### Exercise aim:
Render the data from the line with "Task: Open the 月 birth month dropdown" through the end of the data as a two-column CSV with columns named instruction and click. Give one row per item, with its text and its answer each in a single quoted field and line breaks replaced by spaces.

## Start Material for the task

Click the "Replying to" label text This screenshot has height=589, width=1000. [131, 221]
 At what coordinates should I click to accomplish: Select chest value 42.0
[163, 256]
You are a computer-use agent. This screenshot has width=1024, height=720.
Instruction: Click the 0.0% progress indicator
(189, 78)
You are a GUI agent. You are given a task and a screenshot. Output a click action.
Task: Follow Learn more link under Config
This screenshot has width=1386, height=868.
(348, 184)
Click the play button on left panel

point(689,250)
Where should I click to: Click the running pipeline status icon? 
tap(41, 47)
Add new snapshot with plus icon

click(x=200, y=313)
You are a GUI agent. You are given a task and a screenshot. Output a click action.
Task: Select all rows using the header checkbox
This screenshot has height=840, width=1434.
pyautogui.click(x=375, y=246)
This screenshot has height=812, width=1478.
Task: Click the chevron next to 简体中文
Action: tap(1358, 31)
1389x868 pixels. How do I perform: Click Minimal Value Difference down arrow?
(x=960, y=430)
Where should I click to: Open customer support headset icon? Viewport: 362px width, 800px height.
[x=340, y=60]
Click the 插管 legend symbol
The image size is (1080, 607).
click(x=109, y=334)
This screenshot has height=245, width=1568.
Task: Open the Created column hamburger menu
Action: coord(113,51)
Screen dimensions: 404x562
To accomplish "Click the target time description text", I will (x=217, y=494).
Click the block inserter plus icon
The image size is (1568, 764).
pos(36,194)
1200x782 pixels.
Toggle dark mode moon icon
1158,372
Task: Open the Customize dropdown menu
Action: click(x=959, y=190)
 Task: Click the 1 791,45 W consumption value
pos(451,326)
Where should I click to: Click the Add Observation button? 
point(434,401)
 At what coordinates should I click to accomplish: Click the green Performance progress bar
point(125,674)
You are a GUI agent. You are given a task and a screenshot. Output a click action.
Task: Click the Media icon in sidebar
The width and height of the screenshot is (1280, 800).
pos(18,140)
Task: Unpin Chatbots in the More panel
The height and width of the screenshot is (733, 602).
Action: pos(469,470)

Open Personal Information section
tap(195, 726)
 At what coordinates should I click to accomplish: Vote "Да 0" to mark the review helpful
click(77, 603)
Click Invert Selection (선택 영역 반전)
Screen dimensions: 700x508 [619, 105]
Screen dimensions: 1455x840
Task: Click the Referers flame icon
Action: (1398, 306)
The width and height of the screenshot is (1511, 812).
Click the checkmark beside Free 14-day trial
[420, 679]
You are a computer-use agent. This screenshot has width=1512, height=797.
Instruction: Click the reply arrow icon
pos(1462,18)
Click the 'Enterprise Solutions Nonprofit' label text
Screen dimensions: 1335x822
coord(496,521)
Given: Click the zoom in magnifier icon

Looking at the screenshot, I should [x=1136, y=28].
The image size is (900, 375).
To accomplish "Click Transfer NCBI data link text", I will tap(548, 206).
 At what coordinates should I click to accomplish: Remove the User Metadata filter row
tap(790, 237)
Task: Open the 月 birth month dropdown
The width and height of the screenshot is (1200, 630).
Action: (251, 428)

## End Material for the task

### Right answer:
instruction,click
"Task: Open the 月 birth month dropdown The width and height of the screenshot is (1200, 630).","Action: (251, 428)"